Predicting mill surging events using
state of the art machine learning
The Customer

Our client is one of the world’s largest gold mining companies with operations globally and in Australia. Their portfolio of predominantly low cost, long life mines represents more than 25 years of production.

The Problem

A ball mill is used to grind, blend and even mix stockpiled ore into smaller pieces of a uniform size. In the case of a surge event, a large amount of unprocessed ore and water are suddenly ejected from the mill resulting in a temporary decrease in throughput and mine productivity.

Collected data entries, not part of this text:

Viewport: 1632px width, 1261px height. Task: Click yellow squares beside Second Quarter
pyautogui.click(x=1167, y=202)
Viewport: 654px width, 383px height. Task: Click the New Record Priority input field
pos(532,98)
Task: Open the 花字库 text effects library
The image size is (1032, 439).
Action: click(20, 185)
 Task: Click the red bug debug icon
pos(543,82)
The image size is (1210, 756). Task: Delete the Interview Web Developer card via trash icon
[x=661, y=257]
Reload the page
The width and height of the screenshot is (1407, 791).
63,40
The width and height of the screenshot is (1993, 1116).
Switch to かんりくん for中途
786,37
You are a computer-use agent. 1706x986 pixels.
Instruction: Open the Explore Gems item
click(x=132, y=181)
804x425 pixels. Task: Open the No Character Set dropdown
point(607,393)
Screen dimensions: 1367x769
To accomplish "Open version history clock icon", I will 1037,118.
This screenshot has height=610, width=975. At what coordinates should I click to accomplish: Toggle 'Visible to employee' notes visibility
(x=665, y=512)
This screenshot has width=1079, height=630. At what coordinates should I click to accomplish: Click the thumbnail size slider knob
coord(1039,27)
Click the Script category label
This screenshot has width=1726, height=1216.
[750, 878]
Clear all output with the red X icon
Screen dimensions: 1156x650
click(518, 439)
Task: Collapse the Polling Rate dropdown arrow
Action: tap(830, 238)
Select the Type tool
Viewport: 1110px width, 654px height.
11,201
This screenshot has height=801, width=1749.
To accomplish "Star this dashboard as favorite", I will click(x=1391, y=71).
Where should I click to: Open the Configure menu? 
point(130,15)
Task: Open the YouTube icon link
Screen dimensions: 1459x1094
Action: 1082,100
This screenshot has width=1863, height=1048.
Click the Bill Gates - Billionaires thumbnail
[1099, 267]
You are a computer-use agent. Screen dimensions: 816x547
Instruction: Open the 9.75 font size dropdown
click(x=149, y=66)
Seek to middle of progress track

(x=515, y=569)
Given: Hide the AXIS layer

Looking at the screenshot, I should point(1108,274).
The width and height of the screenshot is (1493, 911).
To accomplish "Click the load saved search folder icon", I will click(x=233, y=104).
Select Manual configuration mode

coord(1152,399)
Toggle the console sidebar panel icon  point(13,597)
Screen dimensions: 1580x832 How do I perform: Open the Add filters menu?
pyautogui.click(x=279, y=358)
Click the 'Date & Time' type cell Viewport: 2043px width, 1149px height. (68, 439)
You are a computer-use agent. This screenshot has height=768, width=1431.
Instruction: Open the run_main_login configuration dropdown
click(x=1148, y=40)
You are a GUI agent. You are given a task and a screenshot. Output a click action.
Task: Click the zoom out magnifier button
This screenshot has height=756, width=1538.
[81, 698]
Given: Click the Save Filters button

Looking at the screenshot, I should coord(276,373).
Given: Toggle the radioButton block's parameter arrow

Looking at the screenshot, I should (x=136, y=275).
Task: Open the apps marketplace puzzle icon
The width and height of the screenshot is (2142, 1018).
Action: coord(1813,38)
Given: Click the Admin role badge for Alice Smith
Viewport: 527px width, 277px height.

The objective was to identify key drivers and/or warning indicators of surging events and be able to predict them ahead of time to facilitate early intervention and minimise disruptions to productivity.

The Challenges
  • The ball mill forms part of a highly complex circuit of crushing equipment
  • A number of contributing factors were identified by onsite engineers, however the complexity lay in finding the exact combination of these factors causing each surge
  • To pinpoint the contributing factors of a surge, historical data was cleansed/analysed to identify previous surge occurrences and their lead-up periods
The Solution

Following extensive exploratory data analysis and processing, machine learning algorithms were applied to the data to forecast surges across a number of different time horizons, resulting in:

  • Predictive models that could identify surges from 2 minutes to 15 minutes into the future with a high degree of accuracy
  • The ability to identify surges far enough into the future to allow for corrective action
  • Identifying the contributing factors of the surges
  • The ability to make corrective action and surge prevention easier
The Value

GEAR was able to improve asset productivity by being able to predict and avoid future surges. The results identified a variable importance scale to identify key contributing factors which would enable early intervention.